Saved entries
◆ ◆ ◆

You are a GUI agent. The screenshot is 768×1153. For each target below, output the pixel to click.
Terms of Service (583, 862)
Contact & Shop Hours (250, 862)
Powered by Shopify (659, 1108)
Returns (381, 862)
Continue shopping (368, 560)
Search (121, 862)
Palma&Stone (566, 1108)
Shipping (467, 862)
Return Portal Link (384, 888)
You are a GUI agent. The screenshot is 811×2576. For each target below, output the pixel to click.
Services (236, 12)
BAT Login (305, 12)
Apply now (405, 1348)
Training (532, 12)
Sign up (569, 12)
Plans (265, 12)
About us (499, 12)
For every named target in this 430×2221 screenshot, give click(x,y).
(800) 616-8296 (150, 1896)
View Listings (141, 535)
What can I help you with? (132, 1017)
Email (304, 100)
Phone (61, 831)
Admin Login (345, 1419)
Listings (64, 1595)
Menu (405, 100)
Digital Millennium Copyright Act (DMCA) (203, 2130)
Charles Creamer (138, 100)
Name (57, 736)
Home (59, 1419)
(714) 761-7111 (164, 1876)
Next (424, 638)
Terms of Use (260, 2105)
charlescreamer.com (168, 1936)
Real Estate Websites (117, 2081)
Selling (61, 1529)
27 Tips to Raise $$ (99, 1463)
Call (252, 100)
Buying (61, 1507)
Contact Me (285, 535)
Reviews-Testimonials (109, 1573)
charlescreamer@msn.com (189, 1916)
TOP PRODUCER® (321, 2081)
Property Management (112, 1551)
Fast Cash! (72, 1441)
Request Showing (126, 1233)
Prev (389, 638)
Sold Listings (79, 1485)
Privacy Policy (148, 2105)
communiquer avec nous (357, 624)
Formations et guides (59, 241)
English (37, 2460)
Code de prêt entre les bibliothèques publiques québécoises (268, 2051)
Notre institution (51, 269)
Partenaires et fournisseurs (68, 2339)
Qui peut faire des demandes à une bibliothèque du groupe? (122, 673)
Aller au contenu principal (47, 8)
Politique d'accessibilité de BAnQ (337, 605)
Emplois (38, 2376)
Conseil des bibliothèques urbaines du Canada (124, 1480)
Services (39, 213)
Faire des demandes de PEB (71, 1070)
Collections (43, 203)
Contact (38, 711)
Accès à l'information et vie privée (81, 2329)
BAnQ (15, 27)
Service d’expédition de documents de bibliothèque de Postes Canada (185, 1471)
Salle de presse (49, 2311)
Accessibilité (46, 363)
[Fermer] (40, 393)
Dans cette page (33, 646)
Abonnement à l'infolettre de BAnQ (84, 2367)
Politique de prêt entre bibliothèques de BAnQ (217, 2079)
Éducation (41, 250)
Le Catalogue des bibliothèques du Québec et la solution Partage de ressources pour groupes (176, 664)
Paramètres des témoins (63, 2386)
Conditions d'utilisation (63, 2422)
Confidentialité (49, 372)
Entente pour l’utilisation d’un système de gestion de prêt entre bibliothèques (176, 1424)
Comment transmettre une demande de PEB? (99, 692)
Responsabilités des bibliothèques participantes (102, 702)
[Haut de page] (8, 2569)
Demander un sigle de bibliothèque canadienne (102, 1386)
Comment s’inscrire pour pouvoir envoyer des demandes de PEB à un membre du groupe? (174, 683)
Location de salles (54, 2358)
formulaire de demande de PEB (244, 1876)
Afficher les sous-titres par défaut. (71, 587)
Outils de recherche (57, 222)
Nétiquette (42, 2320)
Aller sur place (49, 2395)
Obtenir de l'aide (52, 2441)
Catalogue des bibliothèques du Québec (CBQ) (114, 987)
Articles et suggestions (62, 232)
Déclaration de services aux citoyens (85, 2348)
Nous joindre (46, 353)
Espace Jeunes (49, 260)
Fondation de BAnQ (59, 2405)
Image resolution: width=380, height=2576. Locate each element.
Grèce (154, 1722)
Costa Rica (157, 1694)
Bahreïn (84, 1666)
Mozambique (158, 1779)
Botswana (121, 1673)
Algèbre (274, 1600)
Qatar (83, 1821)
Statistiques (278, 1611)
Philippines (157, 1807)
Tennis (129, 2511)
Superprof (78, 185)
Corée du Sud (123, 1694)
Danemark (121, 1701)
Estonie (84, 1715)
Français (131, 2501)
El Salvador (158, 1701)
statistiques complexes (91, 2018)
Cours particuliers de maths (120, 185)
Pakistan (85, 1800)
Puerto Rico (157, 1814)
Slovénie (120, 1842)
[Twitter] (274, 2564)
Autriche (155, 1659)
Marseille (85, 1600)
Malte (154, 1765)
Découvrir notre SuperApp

◆ ◆ ◆

Print each entry above word for word, leaving none out.

You are a GUI agent. The screenshot is 768×1153. For each target below, output the pixel to click.
Terms of Service (583, 862)
Contact & Shop Hours (250, 862)
Powered by Shopify (659, 1108)
Returns (381, 862)
Continue shopping (368, 560)
Search (121, 862)
Palma&Stone (566, 1108)
Shipping (467, 862)
Return Portal Link (384, 888)
You are a GUI agent. The screenshot is 811×2576. For each target below, output the pixel to click.
Services (236, 12)
BAT Login (305, 12)
Apply now (405, 1348)
Training (532, 12)
Sign up (569, 12)
Plans (265, 12)
About us (499, 12)
For every named target in this 430×2221 screenshot, give click(x,y).
(800) 616-8296 (150, 1896)
View Listings (141, 535)
What can I help you with? (132, 1017)
Email (304, 100)
Phone (61, 831)
Admin Login (345, 1419)
Listings (64, 1595)
Menu (405, 100)
Digital Millennium Copyright Act (DMCA) (203, 2130)
Charles Creamer (138, 100)
Name (57, 736)
Home (59, 1419)
(714) 761-7111 (164, 1876)
Next (424, 638)
Terms of Use (260, 2105)
charlescreamer.com (168, 1936)
Real Estate Websites (117, 2081)
Selling (61, 1529)
27 Tips to Raise $$ (99, 1463)
Call (252, 100)
Buying (61, 1507)
Contact Me (285, 535)
Reviews-Testimonials (109, 1573)
charlescreamer@msn.com (189, 1916)
TOP PRODUCER® (321, 2081)
Property Management (112, 1551)
Fast Cash! (72, 1441)
Request Showing (126, 1233)
Prev (389, 638)
Sold Listings (79, 1485)
Privacy Policy (148, 2105)
communiquer avec nous (357, 624)
Formations et guides (59, 241)
English (37, 2460)
Code de prêt entre les bibliothèques publiques québécoises (268, 2051)
Notre institution (51, 269)
Partenaires et fournisseurs (68, 2339)
Qui peut faire des demandes à une bibliothèque du groupe? (122, 673)
Aller au contenu principal (47, 8)
Politique d'accessibilité de BAnQ (337, 605)
Emplois (38, 2376)
Conseil des bibliothèques urbaines du Canada (124, 1480)
Services (39, 213)
Faire des demandes de PEB (71, 1070)
Collections (43, 203)
Contact (38, 711)
Accès à l'information et vie privée (81, 2329)
BAnQ (15, 27)
Service d’expédition de documents de bibliothèque de Postes Canada (185, 1471)
Salle de presse (49, 2311)
Accessibilité (46, 363)
[Fermer] (40, 393)
Dans cette page (33, 646)
Abonnement à l'infolettre de BAnQ (84, 2367)
Politique de prêt entre bibliothèques de BAnQ (217, 2079)
Éducation (41, 250)
Le Catalogue des bibliothèques du Québec et la solution Partage de ressources pour groupes (176, 664)
Paramètres des témoins (63, 2386)
Conditions d'utilisation (63, 2422)
Confidentialité (49, 372)
Entente pour l’utilisation d’un système de gestion de prêt entre bibliothèques (176, 1424)
Comment transmettre une demande de PEB? (99, 692)
Responsabilités des bibliothèques participantes (102, 702)
[Haut de page] (8, 2569)
Demander un sigle de bibliothèque canadienne (102, 1386)
Comment s’inscrire pour pouvoir envoyer des demandes de PEB à un membre du groupe? (174, 683)
Location de salles (54, 2358)
formulaire de demande de PEB (244, 1876)
Afficher les sous-titres par défaut. (71, 587)
Outils de recherche (57, 222)
Nétiquette (42, 2320)
Aller sur place (49, 2395)
Obtenir de l'aide (52, 2441)
Catalogue des bibliothèques du Québec (CBQ) (114, 987)
Articles et suggestions (62, 232)
Déclaration de services aux citoyens (85, 2348)
Nous joindre (46, 353)
Espace Jeunes (49, 260)
Fondation de BAnQ (59, 2405)
Image resolution: width=380, height=2576. Locate each element.
Grèce (154, 1722)
Costa Rica (157, 1694)
Bahreïn (84, 1666)
Mozambique (158, 1779)
Botswana (121, 1673)
Algèbre (274, 1600)
Qatar (83, 1821)
Statistiques (278, 1611)
Philippines (157, 1807)
Tennis (129, 2511)
Superprof (78, 185)
Corée du Sud (123, 1694)
Danemark (121, 1701)
Estonie (84, 1715)
Français (131, 2501)
El Salvador (158, 1701)
statistiques complexes (91, 2018)
Cours particuliers de maths (120, 185)
Pakistan (85, 1800)
Puerto Rico (157, 1814)
Slovénie (120, 1842)
[Twitter] (274, 2564)
Autriche (155, 1659)
Marseille (85, 1600)
Malte (154, 1765)
Découvrir notre SuperApp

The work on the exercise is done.